Wie immer wurde die Weihnachtsfeier vom Männerchor Neubrunn eröffnet. Da hat es übers Jahr einen markanten Seitenwechsel gegeben. Der langjährige Dirigent Willy Weibel steht nun als Sänger inmitten des Chores, dafür hat sich Dani Stamm aus der Gruppe herausgelöst und dirigiert die Sänger. Im Zentrum des Liedervortrages standen Texte zum Thema Kinder wie beispielsweise «Das Elternhaus».

Die Verminderung der Schülerzahl in der Aussenwacht Neubrunn führte dazu, dass heuer ein Aufführungsabend reichte. Grosseltern, Eltern, Geschwister, ehemalige Schüler und Vertreter der Schulpflege genossen den stimmigen Anlass. Die beiden Haupt-Lehrkräfte Matthias Drescher und Iris Göldi blickten in der Begrüssung kurz zurück auf zwei intensive Einübungswochen. Dabei durften sie auf die Unterstützung der übrigen im Schulhaus agierenden Lehrerinnen sowie des Abwarts zählen. Wenn im Rollenspiel jedes der Erst- bis Sechstklässler so schauspielern kann, wie es seinem Alter entspricht, dann ist das im ganzen Paket gesehen schon ganz toll. Wie alle Jahre machte es Freude, die Mimik der Kinder zu sehen und wie locker sie mit kleinen Patzern umgehen. Dem Publikum entgeht im beschränkten Schulzimmer nämlich nichts und es geniesst die lokalen Einflechtungen in den Texten.

Ein ausgefallendes Weihnachtstheater entsteht

Im Theater übergab die Lehrerschaft die Themensuche den Schülern, die sich für das herkömmliche Krippenspiel entschieden. Um die Rolle des Herberge-Wirts zu besetzen, fragten sie erst einen Mann aus dem Dorf an, ob er bereit sei, als Herberge Wirt mitzuspielen. Dieser sagte auch zu, wollte jedoch der Rolle einen zeitgemässeren Touch geben. Das war den Kindern aber nicht geheuer. Doch es gab doch noch eine moderne Wendung – ein Mädchen brachte die Idee ein, sie könnte eine Herberge-Wirtin spielen.

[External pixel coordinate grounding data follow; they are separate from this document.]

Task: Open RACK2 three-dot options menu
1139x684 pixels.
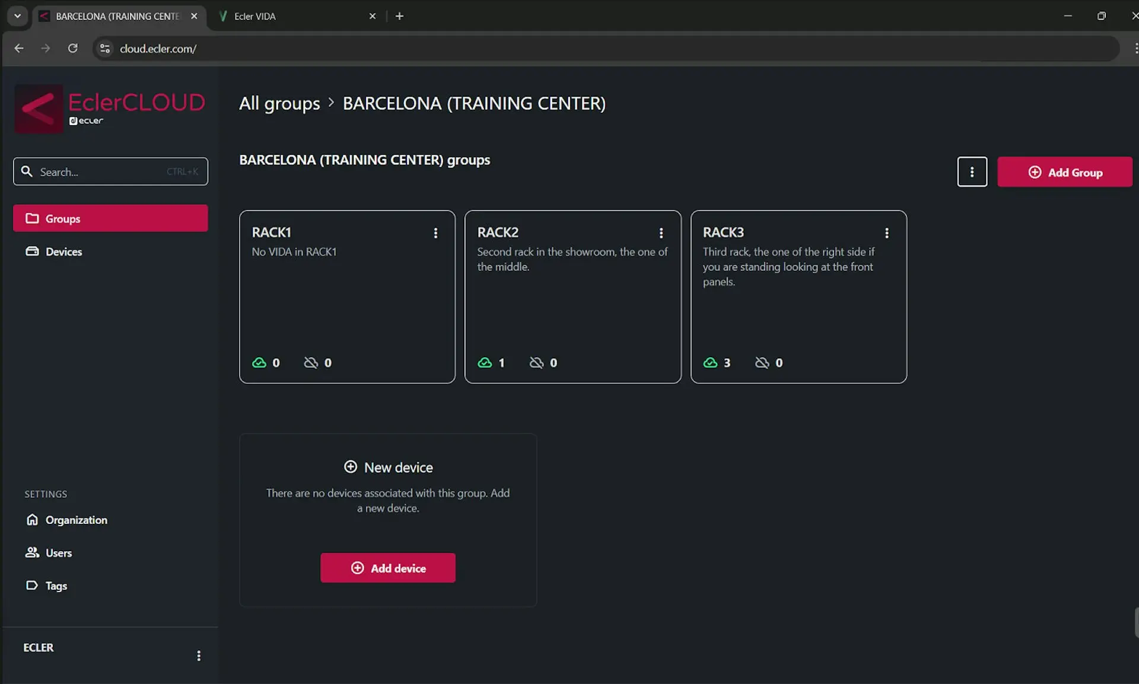Action: (x=661, y=233)
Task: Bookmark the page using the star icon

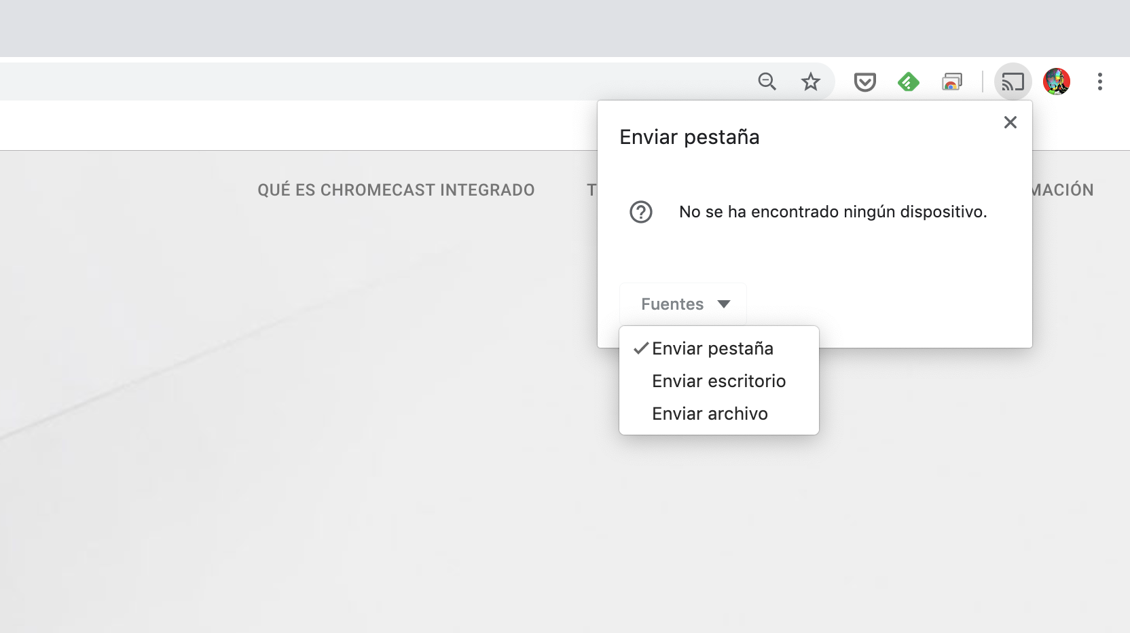Action: coord(811,82)
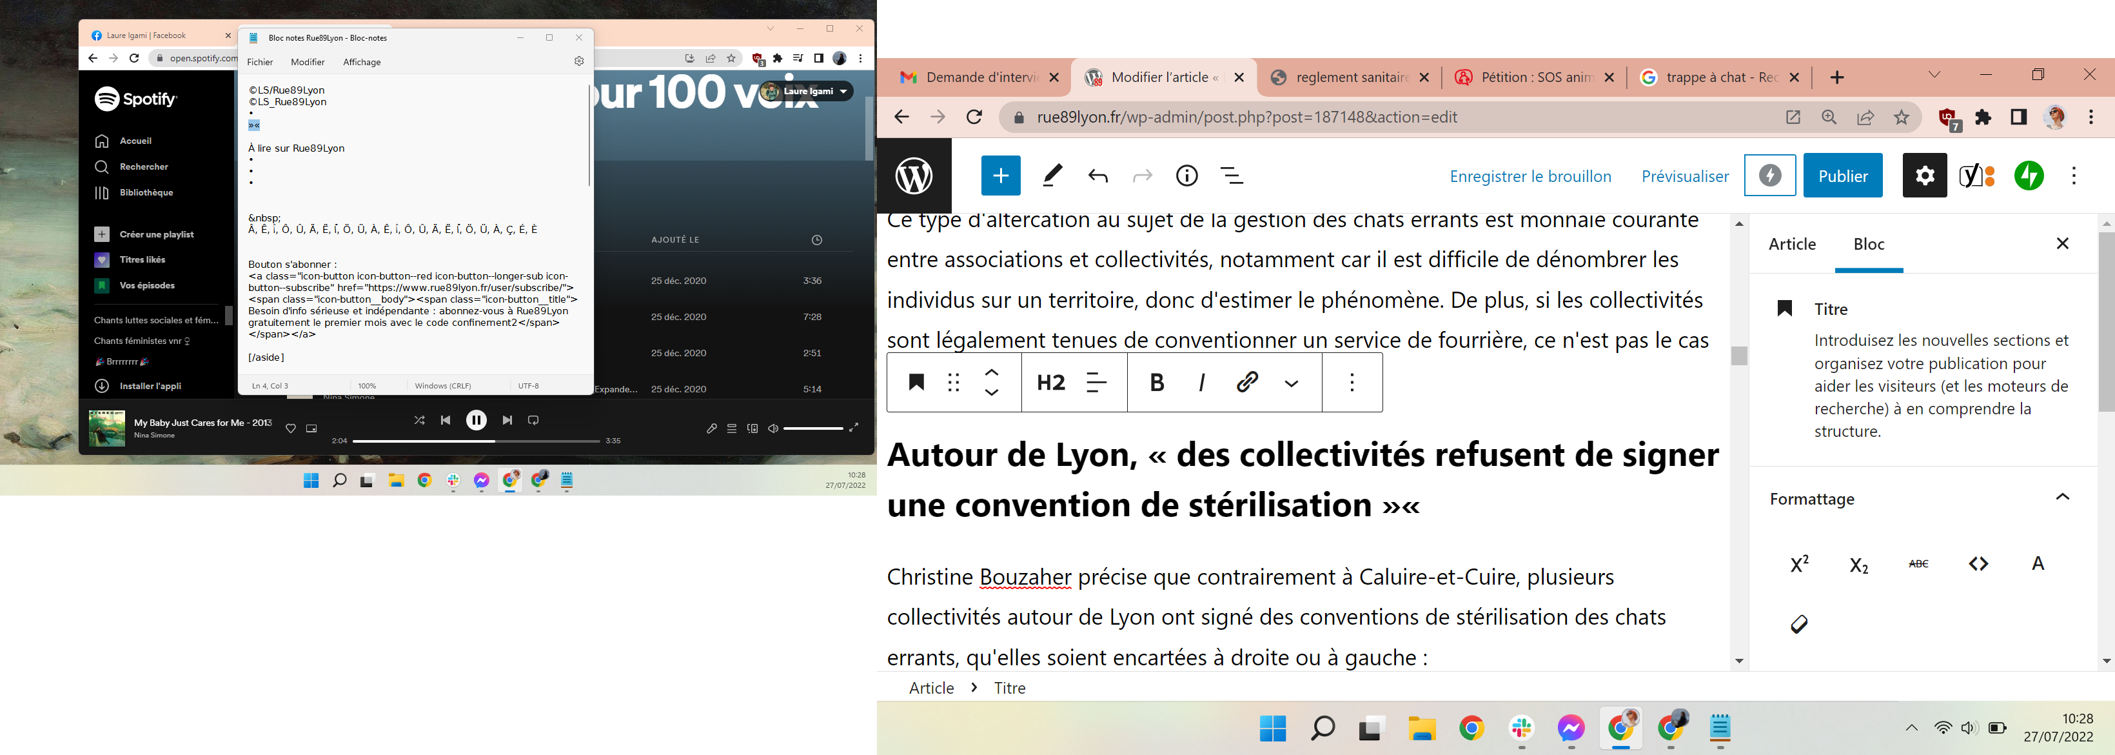Collapse the Formattage panel section
This screenshot has height=755, width=2115.
[2062, 498]
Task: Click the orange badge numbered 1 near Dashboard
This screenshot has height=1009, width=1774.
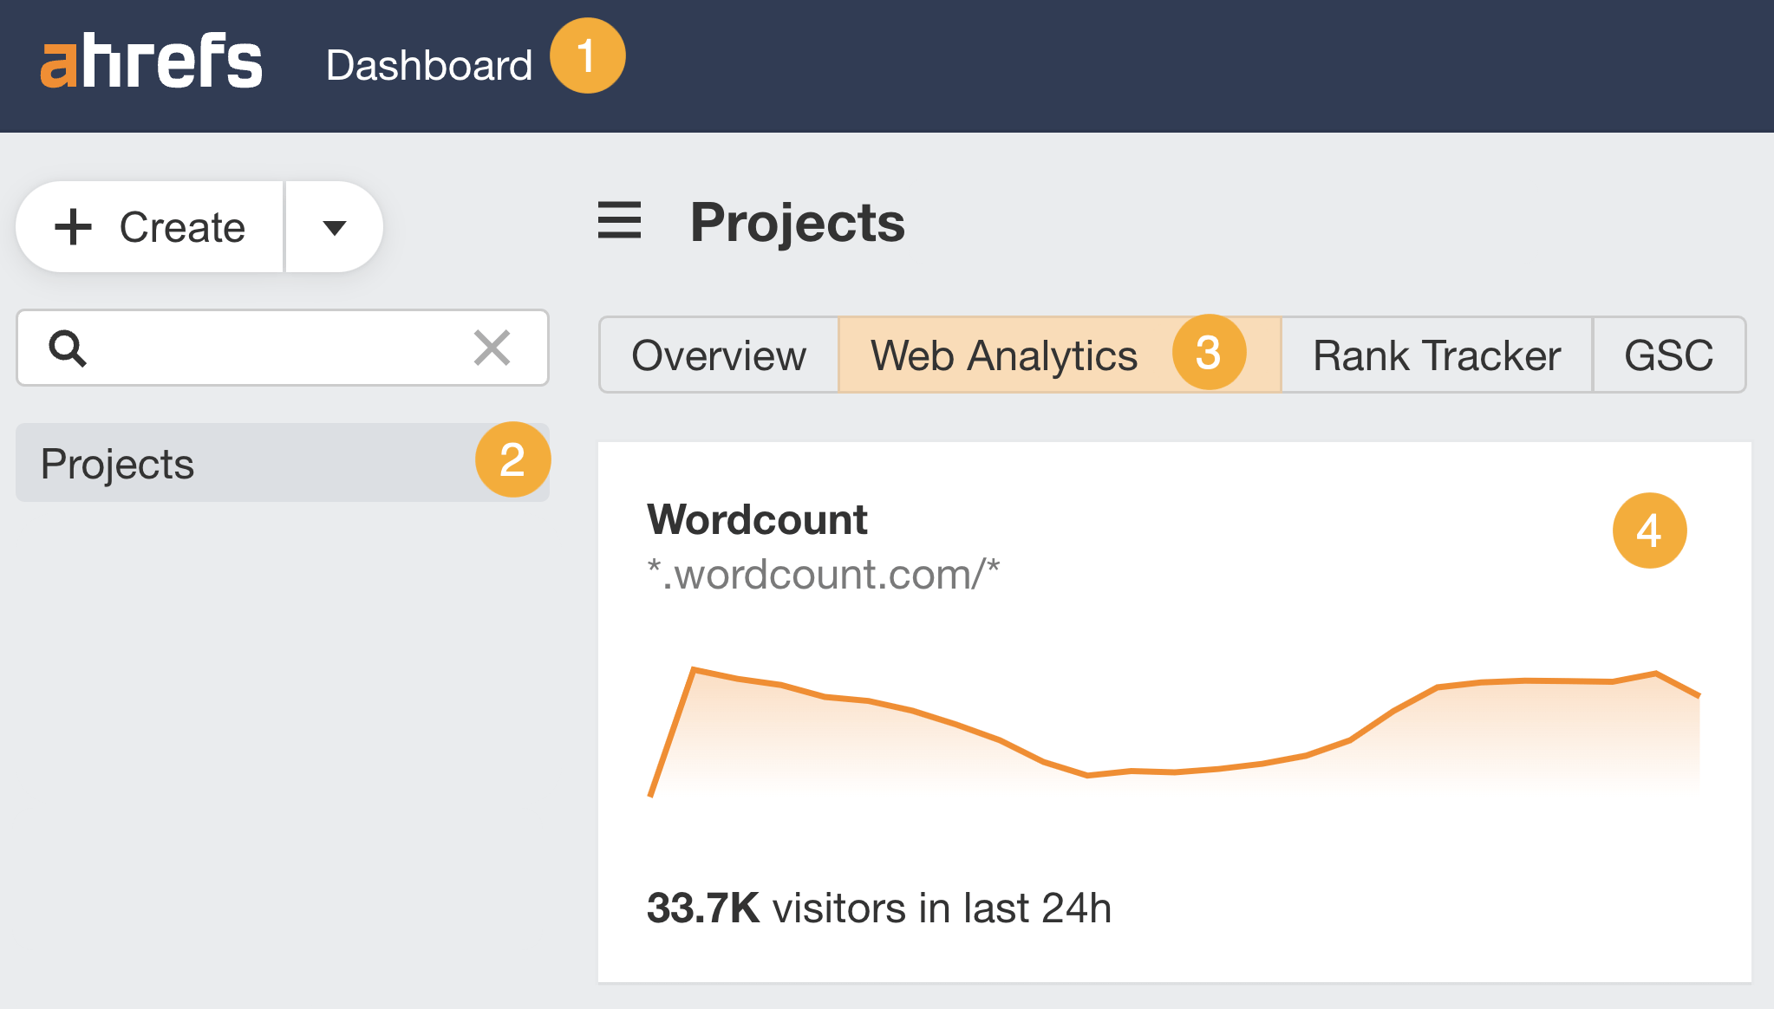Action: [x=590, y=55]

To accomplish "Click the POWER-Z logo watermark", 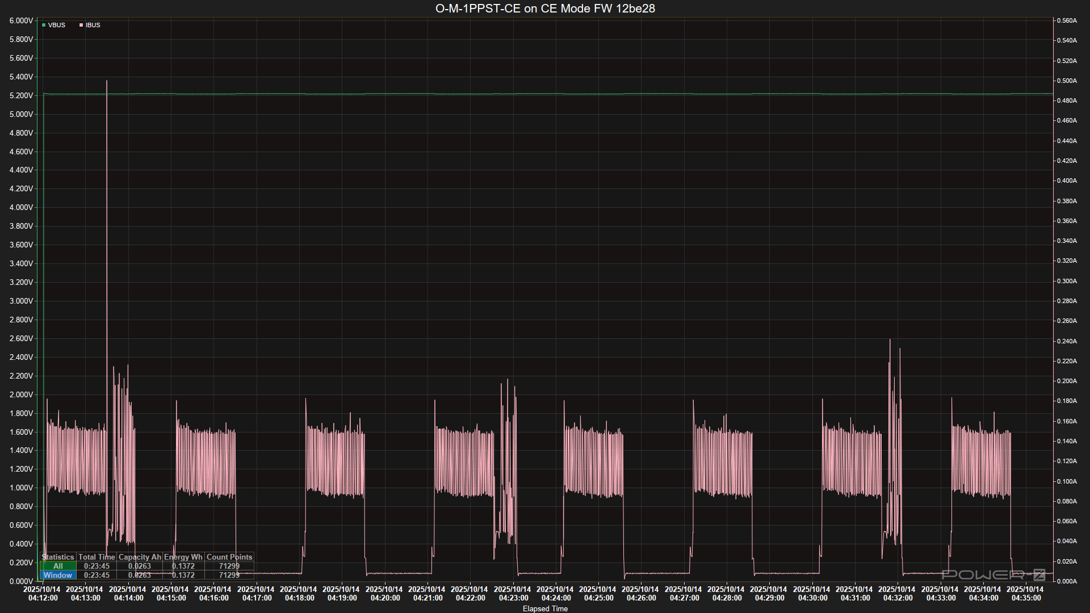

Von da an erlebte das Publikum eine wahrhaft lebendige Interpretation des Weihnachtsspiels. Die Wirtin, müde vom strengen Tag wegen der Volkszählung, wollte endlich schlafen. Nun wurde sie aber laufend gestört. Nebst Maria und Josef, den Hirten und Engeln klopften auch die Könige an die Türe. Die Wirtin zelebrierte nun den stets gleichen Ablauf: Aufstehen, Kerze anzünden, Türe öffnen, Begehren anhören, Türe zu, Kerze löschen und wieder ins Bett schlüpfen. Das alles immer wieder in dieser Reihenfolge war sehr vergnüglich anzuschauen. Zumal alle Kinder mit sichtlicher Freude dabei waren.

Und zum Schluss noch dies

Integriert im Theater wurden eifrig Lieder gesungen. Besonders waren «La Paz» mit der Gitarrenbegleitung eines Schülers sowie «Zimetstärn han i gern», bei dem ein Mädchen in die Tasten der Hammond Orgel griff. Ganz am Schluss ertönte «En helle Stern inre dunkle Nacht“, was irgendwie als Neubrünnler Weihnachtshymne bezeichnet werden kann, weil es unweigerlich im Programm auftaucht. Die Schulweihnachtsfeier ist selbst wie ein heller Stern; sie steht für ein Miteinander von Schule, Männerchor und Frauenverein sowie dem Drandenken, dass es andernorts nicht immer gut geht. Die diesjährige Geldsammlung war bestimmt worden für traumatisierte Kinder des Erdbebens in New Orleans vor zehn Jahren.

Durch und durch weiblich war die Rolle des Frauenvereins an der Schulweihnachtsfeier. Die Frauen des Vereins schmückten den Baum, beschenkten die Kinder und boten abschliessend mit der weihnächtlich dekorierten Kaffeestube eine Verweilmöglichkeit. So waren die herzlichen Dankesworte der Präsidentin der Primarschulpflege Gabriella Pfaffenbichler an alle Beteiligte eingebettet in einem wahrhaft weihnächtlichen Anlass.